The exemplary embodiment shown in FIGS. 5 to 9 enables the desired air flow to be achieved via the above described holes arranged in the outlet wall 20 of the ceiling or wall based diffuser. The mere perforation of the outlet wall 20 would mostly not ensure a sufficient air flow to be achieved. Although a simple increase in the number and/or size of the holes provided in the outlet wall 20 would enable an increase of a flow rate of the air passing through the outlet wall 20, such an increase would be connected with an additional risk of occurrence of draughts. In contrast to that, the air deflecting pockets 23 according to the present invention cause the air streams flowing out of the corresponding holes to dissipate or to swirl in the area adjoining the plane of the outlet wall 20.

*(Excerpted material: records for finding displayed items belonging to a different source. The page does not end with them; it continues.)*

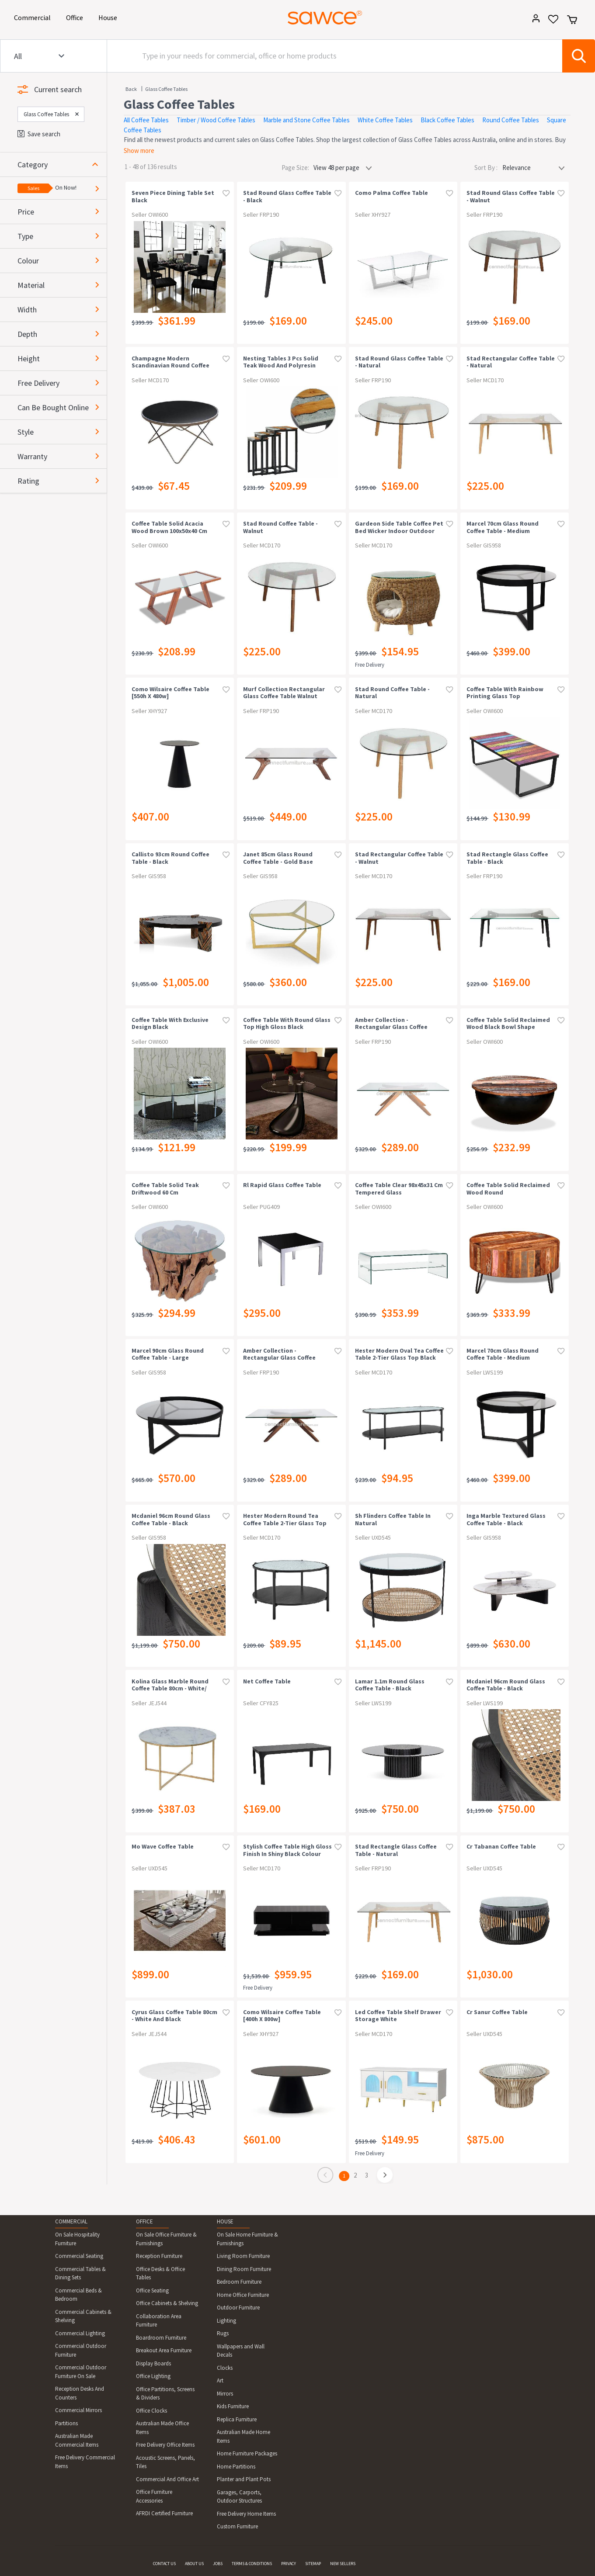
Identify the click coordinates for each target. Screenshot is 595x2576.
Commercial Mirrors (78, 2410)
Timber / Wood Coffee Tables (216, 120)
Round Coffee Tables (510, 120)
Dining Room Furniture (244, 2269)
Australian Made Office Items (162, 2428)
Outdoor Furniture (238, 2307)
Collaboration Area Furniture (158, 2321)
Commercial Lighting (80, 2333)
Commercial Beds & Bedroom (78, 2295)
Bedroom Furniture (239, 2281)
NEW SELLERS (342, 2563)
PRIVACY (288, 2563)
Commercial (34, 17)
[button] (62, 164)
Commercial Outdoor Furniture (80, 2350)
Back (131, 89)
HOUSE (225, 2221)
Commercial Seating (79, 2256)
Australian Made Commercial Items (76, 2440)
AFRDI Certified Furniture (164, 2513)
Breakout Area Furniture (163, 2350)
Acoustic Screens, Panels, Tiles (165, 2462)
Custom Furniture (237, 2526)
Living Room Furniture (243, 2256)
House (109, 17)
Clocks (225, 2368)
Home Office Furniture (243, 2295)
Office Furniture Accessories (154, 2496)
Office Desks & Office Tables (160, 2273)
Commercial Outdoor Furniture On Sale (80, 2372)
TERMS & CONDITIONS (252, 2563)
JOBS (218, 2563)
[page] (385, 2176)
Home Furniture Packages (247, 2453)
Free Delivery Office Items (165, 2444)
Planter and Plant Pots (244, 2479)
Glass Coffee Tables (166, 89)
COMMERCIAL (71, 2221)
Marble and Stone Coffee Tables (306, 120)
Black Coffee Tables (447, 120)
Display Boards (153, 2363)
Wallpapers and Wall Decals (240, 2351)
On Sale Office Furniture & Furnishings (166, 2239)
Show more (139, 150)
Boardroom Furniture (161, 2337)
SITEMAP (313, 2563)
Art (220, 2380)
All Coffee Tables (146, 120)
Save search (38, 134)
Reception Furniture (159, 2256)
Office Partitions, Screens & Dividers (165, 2394)
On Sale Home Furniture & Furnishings (247, 2239)
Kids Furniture (233, 2406)
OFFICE (144, 2221)
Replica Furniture (237, 2419)
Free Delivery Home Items (246, 2513)
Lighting (226, 2320)
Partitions (66, 2423)
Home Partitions (236, 2466)
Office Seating (152, 2290)
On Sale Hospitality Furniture (77, 2239)
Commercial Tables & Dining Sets (80, 2273)
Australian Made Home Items (243, 2436)
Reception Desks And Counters (79, 2393)
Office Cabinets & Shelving (167, 2303)
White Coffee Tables (385, 120)
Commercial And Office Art (167, 2479)
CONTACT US (164, 2563)
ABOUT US (194, 2563)
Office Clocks (151, 2410)
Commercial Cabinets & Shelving (83, 2316)
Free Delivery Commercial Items (85, 2462)
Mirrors (225, 2393)
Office (76, 17)
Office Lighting (153, 2376)
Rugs (223, 2333)
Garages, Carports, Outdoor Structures (239, 2497)
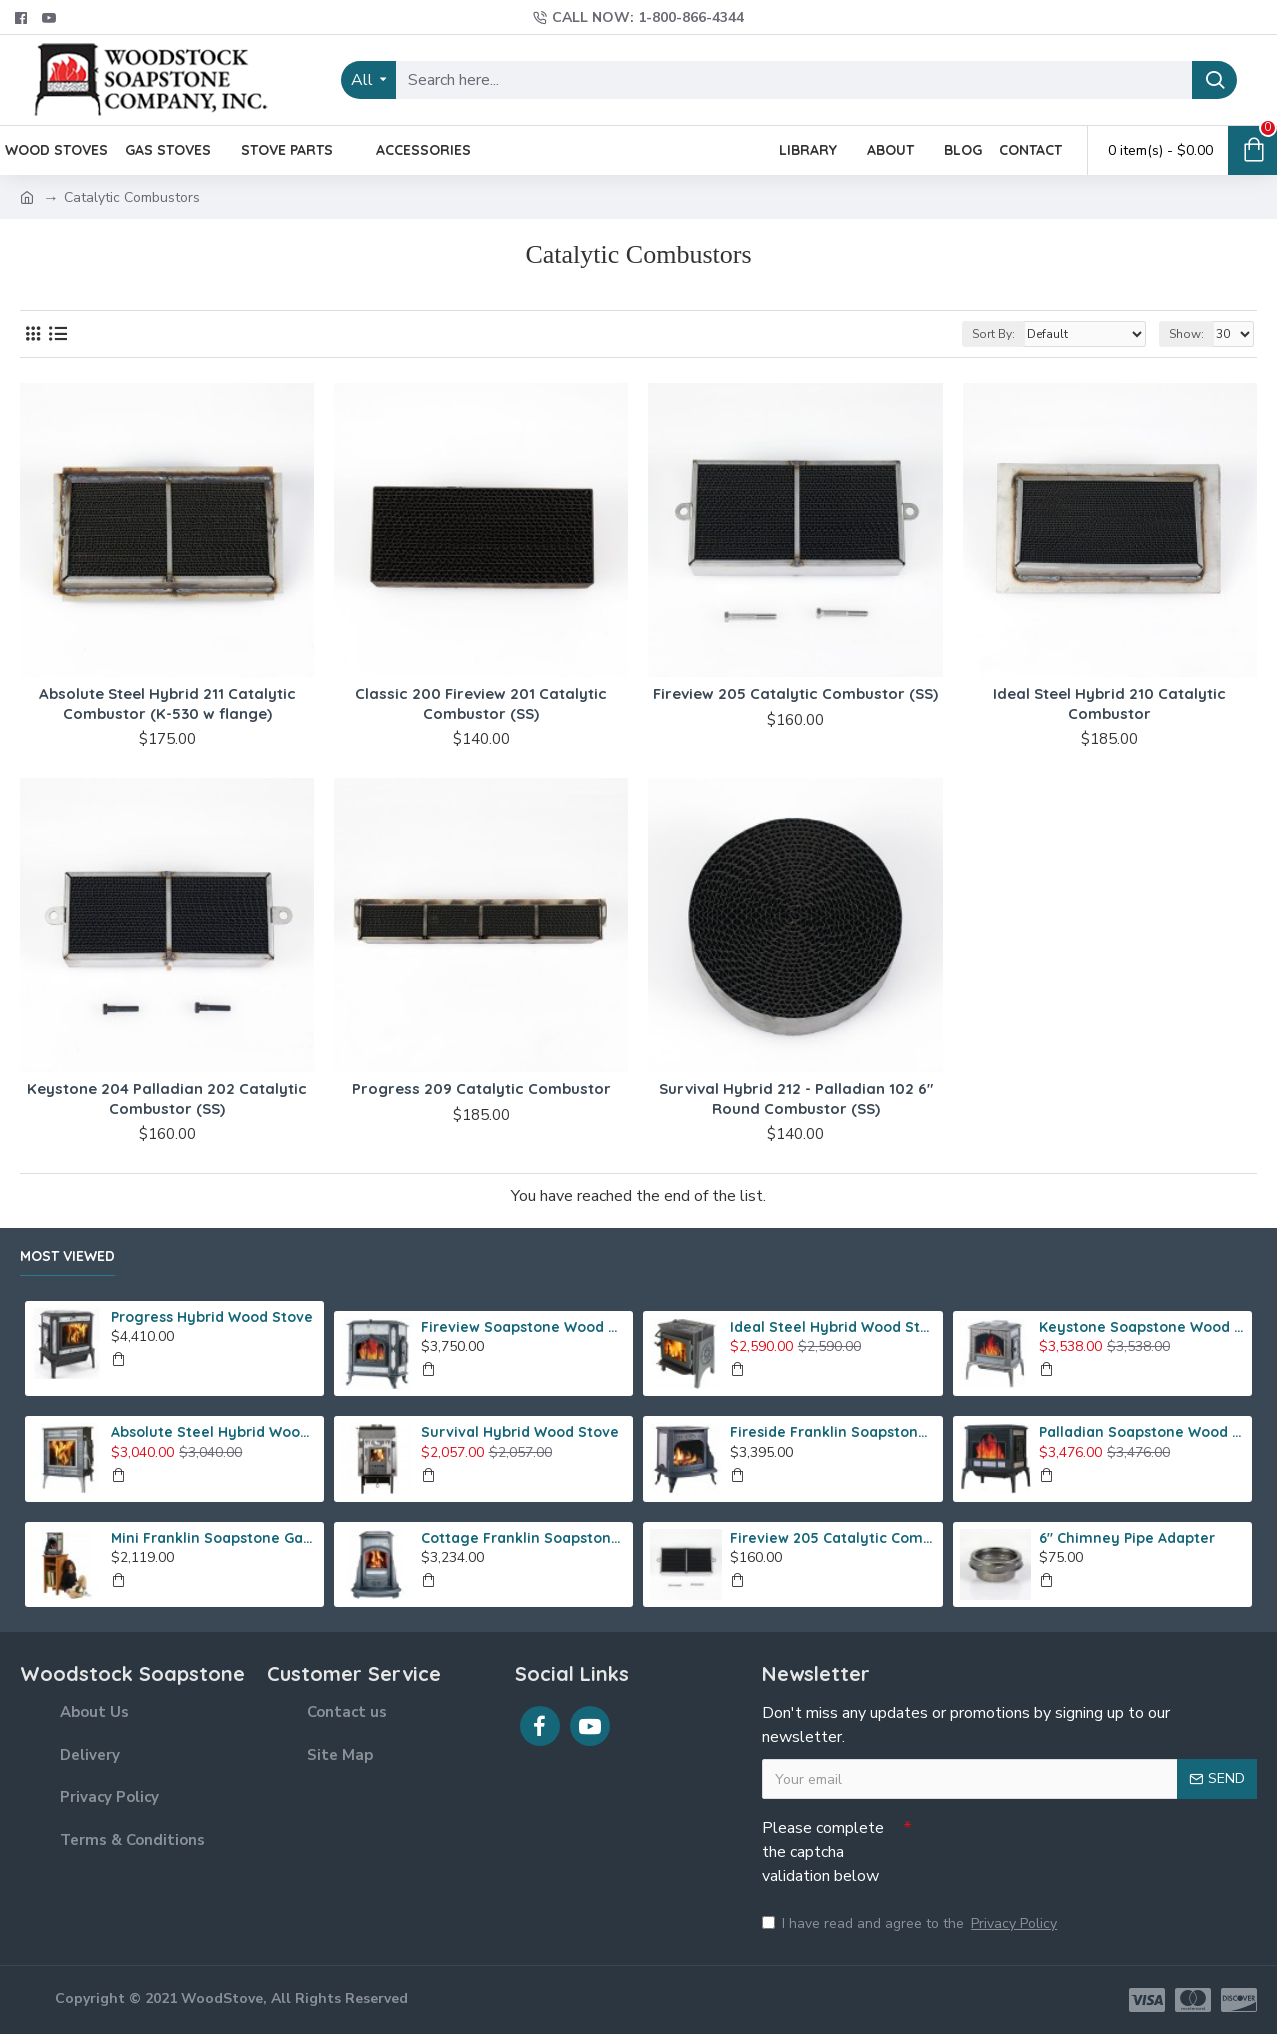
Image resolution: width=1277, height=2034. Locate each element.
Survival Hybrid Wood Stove (520, 1432)
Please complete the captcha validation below (823, 1852)
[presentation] (1052, 1845)
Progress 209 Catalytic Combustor (481, 1088)
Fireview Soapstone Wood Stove (524, 1327)
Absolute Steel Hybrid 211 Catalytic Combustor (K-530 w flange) (167, 703)
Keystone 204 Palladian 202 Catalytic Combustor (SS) (167, 1098)
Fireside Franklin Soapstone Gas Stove (833, 1432)
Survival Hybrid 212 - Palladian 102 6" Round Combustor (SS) (796, 1098)
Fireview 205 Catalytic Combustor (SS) (795, 693)
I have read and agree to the (911, 1923)
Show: (1186, 334)
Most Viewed (67, 1256)
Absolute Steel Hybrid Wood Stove (214, 1432)
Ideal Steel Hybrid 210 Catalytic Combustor (1109, 703)
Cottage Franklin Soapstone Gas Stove (524, 1538)
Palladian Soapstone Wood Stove (1142, 1432)
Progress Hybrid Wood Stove (212, 1317)
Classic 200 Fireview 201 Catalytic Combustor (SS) (481, 703)
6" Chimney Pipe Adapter (1127, 1538)
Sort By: (993, 334)
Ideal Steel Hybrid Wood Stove (833, 1327)
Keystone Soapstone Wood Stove (1142, 1327)
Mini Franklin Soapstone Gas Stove (214, 1538)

Although the use of the auxiliary through holes 21 is not necessary in any of the above mentioned embodiments, it is considered to be favourable, thus constituting a feature of a preferred embodiment. In the case of an air-conditioning element without the auxiliary holes 21, the air deflecting pockets 23 are determinative with respect to the directions of the corresponding air streams. In the case of an air-conditioning element provided with the auxiliary holes 21, the air deflecting pockets 23 are typically not determinative. Nevertheless, they will considerably influence the resulting directions of the corresponding air streams.
Preferably, the air-conditioning element including the air deflecting pockets according to the present invention is made of a woven or non-woven fabric or foil. Thus, it is machine-washable and has a lower weight when compared to an air-conditioning element made of a metallic material.
Although multiple exemplary embodiments are described above, it is obvious that those skilled in the art would easily appreciate further possible alternatives to those embodiments. Hence, the scope of the present invention is not limited to the above exemplary embodiments, but it is rather defined by the appended claims.